[start of DATASET EXCERPTS]
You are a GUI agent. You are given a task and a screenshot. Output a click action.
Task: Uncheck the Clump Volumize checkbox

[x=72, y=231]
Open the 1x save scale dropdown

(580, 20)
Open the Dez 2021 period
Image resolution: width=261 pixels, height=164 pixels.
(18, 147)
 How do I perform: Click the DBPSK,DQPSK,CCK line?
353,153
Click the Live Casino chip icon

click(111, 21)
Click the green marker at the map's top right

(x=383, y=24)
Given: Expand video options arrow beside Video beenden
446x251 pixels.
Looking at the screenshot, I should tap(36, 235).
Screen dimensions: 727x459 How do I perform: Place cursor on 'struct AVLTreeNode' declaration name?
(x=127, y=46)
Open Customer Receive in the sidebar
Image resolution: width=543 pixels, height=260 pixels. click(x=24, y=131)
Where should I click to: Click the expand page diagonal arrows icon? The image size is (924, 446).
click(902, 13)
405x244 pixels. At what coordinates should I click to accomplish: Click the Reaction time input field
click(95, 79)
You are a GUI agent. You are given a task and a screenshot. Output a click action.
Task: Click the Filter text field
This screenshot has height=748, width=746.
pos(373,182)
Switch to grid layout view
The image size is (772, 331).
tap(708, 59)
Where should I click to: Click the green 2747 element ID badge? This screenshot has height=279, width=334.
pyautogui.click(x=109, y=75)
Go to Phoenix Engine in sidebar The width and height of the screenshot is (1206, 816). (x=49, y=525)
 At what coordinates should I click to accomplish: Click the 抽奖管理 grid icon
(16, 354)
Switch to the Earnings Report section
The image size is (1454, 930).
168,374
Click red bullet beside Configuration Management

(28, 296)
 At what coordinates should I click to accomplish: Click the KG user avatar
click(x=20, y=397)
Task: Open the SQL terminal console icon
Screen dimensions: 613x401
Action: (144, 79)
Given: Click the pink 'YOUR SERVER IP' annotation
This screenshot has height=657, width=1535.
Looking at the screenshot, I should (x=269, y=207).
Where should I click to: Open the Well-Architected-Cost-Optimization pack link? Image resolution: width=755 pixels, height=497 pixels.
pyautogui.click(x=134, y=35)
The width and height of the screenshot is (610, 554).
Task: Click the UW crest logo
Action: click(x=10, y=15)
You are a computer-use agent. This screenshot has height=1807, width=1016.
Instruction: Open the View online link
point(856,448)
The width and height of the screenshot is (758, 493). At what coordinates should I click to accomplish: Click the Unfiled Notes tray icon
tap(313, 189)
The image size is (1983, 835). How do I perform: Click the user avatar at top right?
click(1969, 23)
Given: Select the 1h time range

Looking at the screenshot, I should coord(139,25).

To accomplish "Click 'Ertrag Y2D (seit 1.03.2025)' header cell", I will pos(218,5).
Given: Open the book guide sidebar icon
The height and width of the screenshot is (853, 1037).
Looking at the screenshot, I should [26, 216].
[end of DATASET EXCERPTS]
### YOUR TASK
Put the lines above into a Markdown table with the columns Row and Line text. Start with the line that contains "Click the green marker at the map's top right", stop after the line that contains "(x=127, y=46)", and leave out blank lines.

### ANSWER
| Row | Line text |
|---|---|
| 1 | Click the green marker at the map's top right |
| 2 | (x=383, y=24) |
| 3 | Given: Expand video options arrow beside Video beenden |
| 4 | 446x251 pixels. |
| 5 | Looking at the screenshot, I should tap(36, 235). |
| 6 | Screen dimensions: 727x459 How do I perform: Place cursor on 'struct AVLTreeNode' declaration name? |
| 7 | (x=127, y=46) |